Scène

Pierre Lefebvre : le théâtre qui repense la classe moyenne

Pierre Lefebvre est le rédacteur en chef de la revue Liberté, il est aussi auteur d’un livre et de plusieurs pièces de théâtre. C’est un homme engagé, facile d’approche, dont la pensée se répercute de toute évidence dans son œuvre, mais aussi, et de manière tout autant intrinsèque, dans son parcours.

Dans Confessions d’un cassé, son premier livre publié en 2015 dans lequel il nous parle de son rapport à l’argent, il explique que: «L’idée générale voulant que le travail soit un vecteur de développement social, tout comme d’épanouissement individuel, me semble […] grotesque. Je me demande toujours qui peut sérieusement y accorder un peu de foi.»

C’est cette réflexion qui explique en quelque sorte son propre parcours, un parcours qui attend aussi ceux qui vivent en marge de cette idée — presque élevée au seuil de religion —, que le bonheur se trouve dans la consommation et qu’on accède à la consommation par le travail. Si chez lui ce cheminement semble pour la plupart relever du domaine du choix délibéré, reste que le sort réservé à ceux qui refusent, ou sont incapable, de prendre part au système est traité dans le livre avec un humour franc et une logique implacable.

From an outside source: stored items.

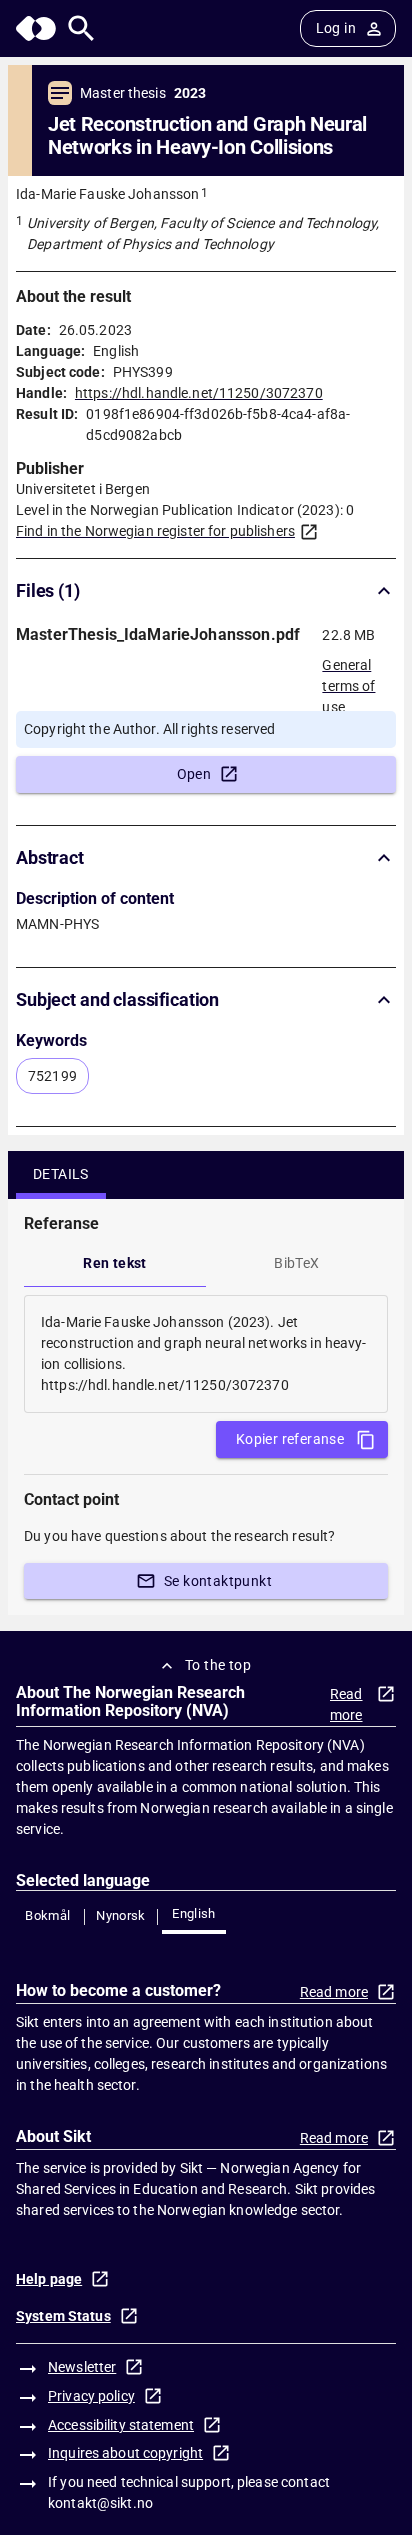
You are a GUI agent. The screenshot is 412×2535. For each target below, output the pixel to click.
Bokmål (47, 1915)
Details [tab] (61, 1174)
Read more (346, 1704)
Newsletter (82, 2367)
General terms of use (348, 680)
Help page (49, 2279)
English (194, 1913)
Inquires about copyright (125, 2453)
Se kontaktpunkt (218, 1581)
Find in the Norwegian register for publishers (155, 531)
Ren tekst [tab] (115, 1263)
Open (194, 774)
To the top (218, 1665)
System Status (63, 2316)
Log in (336, 28)
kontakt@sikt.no (100, 2503)
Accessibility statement (121, 2425)
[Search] (81, 28)
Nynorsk (121, 1915)
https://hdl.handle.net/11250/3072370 (199, 393)
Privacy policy (91, 2396)
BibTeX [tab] (296, 1263)
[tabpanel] (206, 1354)
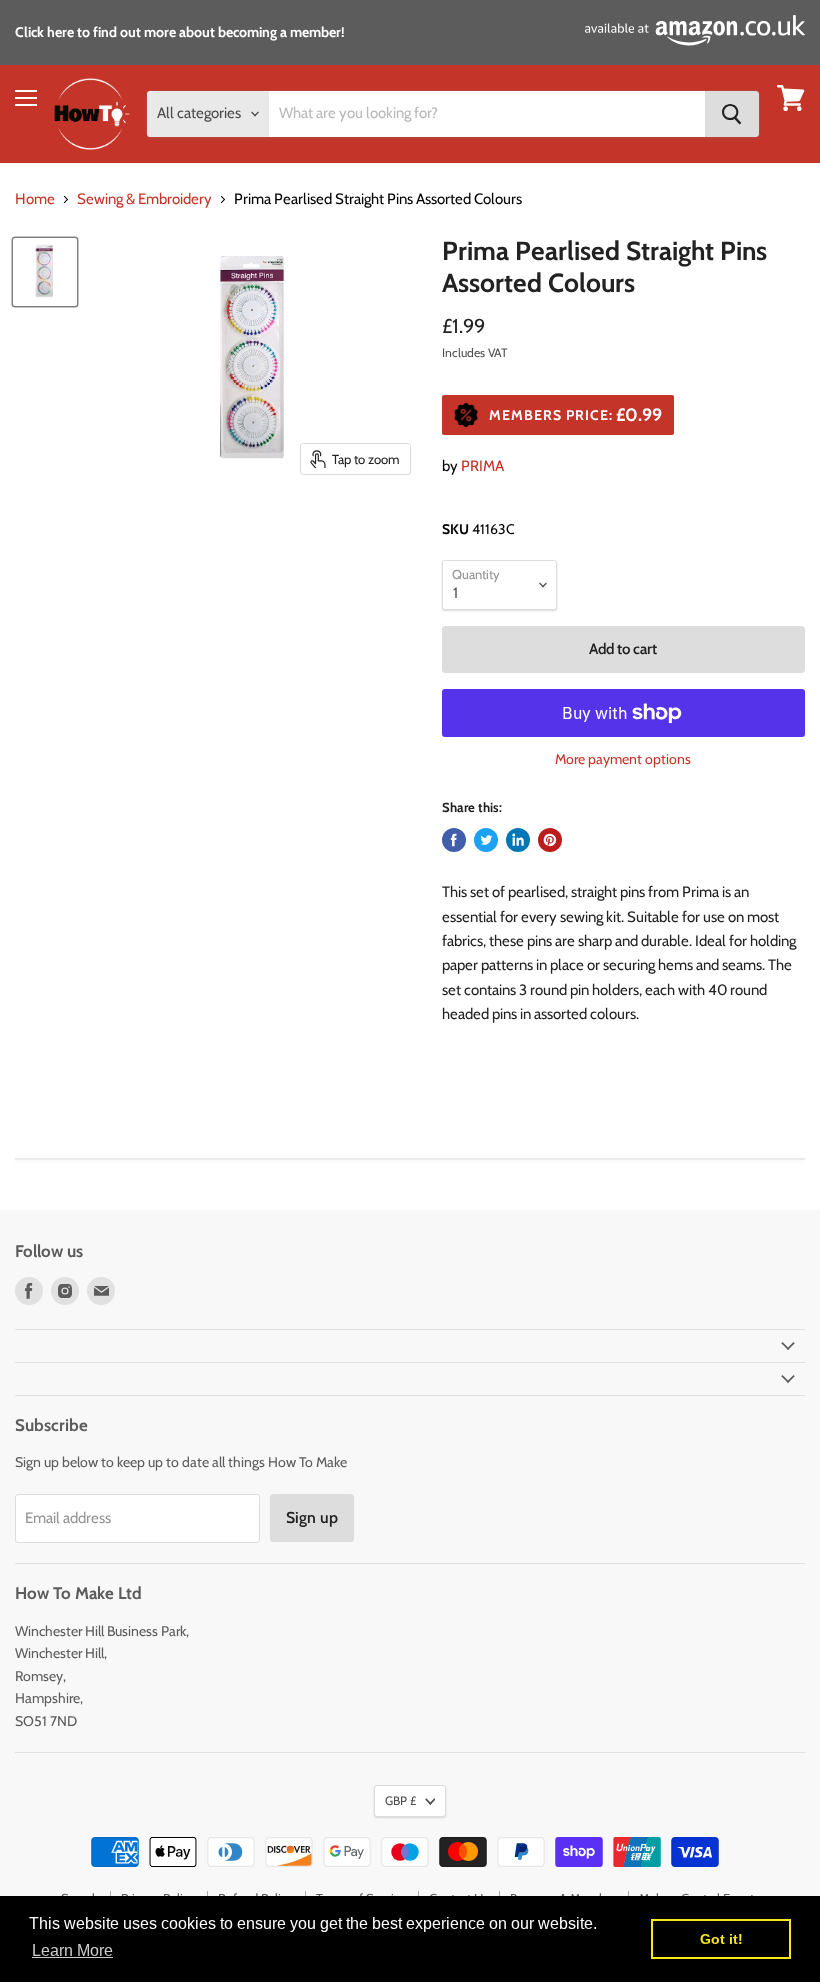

Sa nouvelle pièce, EXTRAMOYEN! Splendeur et misère de la classe moyenne, qu’il a coécrite avec Alexis Martin, se transforme en suite logique de Confession d’un cassé. Espèce d’hybride entre théâtre et documentaire, où, à l’aide d’interventions de sociologues et en suivant une famille de la classe moyenne qui représente parfaitement cette idée que l’on se fait d’elle, les auteurs questionnent ce que cette classe révèle sur la société dans laquelle on vit.

EXTRAMOYEN discute de cette omniprésence de la classe moyenne dans le discours politique ambiant. À ce sujet, l’auteur présente un parallèle intéressant avec les valeurs québécoises dont on parle tant, et avec cette obsession à les défendre. «Souvent, plus on parle publiquement d’une chose, moins elle existe, croit-il. Aujourd’hui, au fond, tout ce qui nous différencie du reste de l’Amérique, c’est la langue française et une certaine sensibilité pour le filet social, qui nous vient de notre héritage catholique. Toutefois, à partir du moment où tous les Québécois ont des frigidaires pis des chars comme le reste de l’Amérique et du Canada, cette distinction n’est plus assez solide pour parler d’elle-même. C’est la même logique pour la classe moyenne, elle est en train de s’effriter et c’est pour ça qu’on en parle autant.»

Pour Pierre Lefebvre, il est intéressant d’étudier la classe moyenne parce que «c’est la seule classe qu’on nomme comme classe et quand on parle de société de classes, on est tout de suite dans une logique politique». Paradoxalement, cette logique politique semble échapper à ceux-là mêmes qui font partie de cette catégorie: «un des paradoxes de la classe moyenne contemporaine c’est que la classe moyenne est dépolitisée alors qu’elle est le résultat du politique.» En effet, alors qu’elle existe grâce à une série de luttes sociales qui ont mené à son confort, «la classe moyenne a oublié qu’elle est redevable». 

C’est ce désengagement qui, pour l’auteur, sert à maintenir le statu quo. «La dépolitisation du discours public, c’est cette idée que le monde n’est pas quelque chose qu’on peut transformer, mais quelque chose auquel il faut s’adapter.» L’idée d’un idéal commun s’efface donc peu à peu de l’espace public opposé qu’il est à cette logique, beaucoup plus facile à concevoir qu’une récompense individuelle résulte d’un travail individuel. «Quand on envisage l’idée d’un bonheur collectif, d’une structure qui bénéficierait tout le monde, on se rend compte que c’est comme si notre muscle à penser ces choses-là était atrophié.» 

S’il est facile de qualifier EXTRAMOYEN de pièce engagée, pour l’auteur il s’agit plutôt de concrétiser des idées — comme la récession ou l’austérité — qui semblent vagues, mais qui ont des conséquences réelles, dans le but d’encourager le dialogue.   «Je pense que le théâtre, et l’art en général, n’a pas de message à envoyer. L’art est plutôt là pour poser des questions, des questions qu’on ne pose pas à l’Assemblée nationale. Ce que j’aimerais c’est que le spectacle puisse servir de porte d’entrée à des réflexions éthiques politiques et esthétiques pour les gens qui assistent au spectacle. L’art et la politique sont des façons de se représenter le monde. Ça te permet en somme de te dire que le monde pourrait être autrement.» 

Dans l’ambiance politique actuelle, une telle réflexion n’a jamais semblé si nécessaire.

La pièce sera présentée du 4 au 29 avril à l’Espace Libre | Le livre Confession d’un cassé est publié aux éditions du Boréal.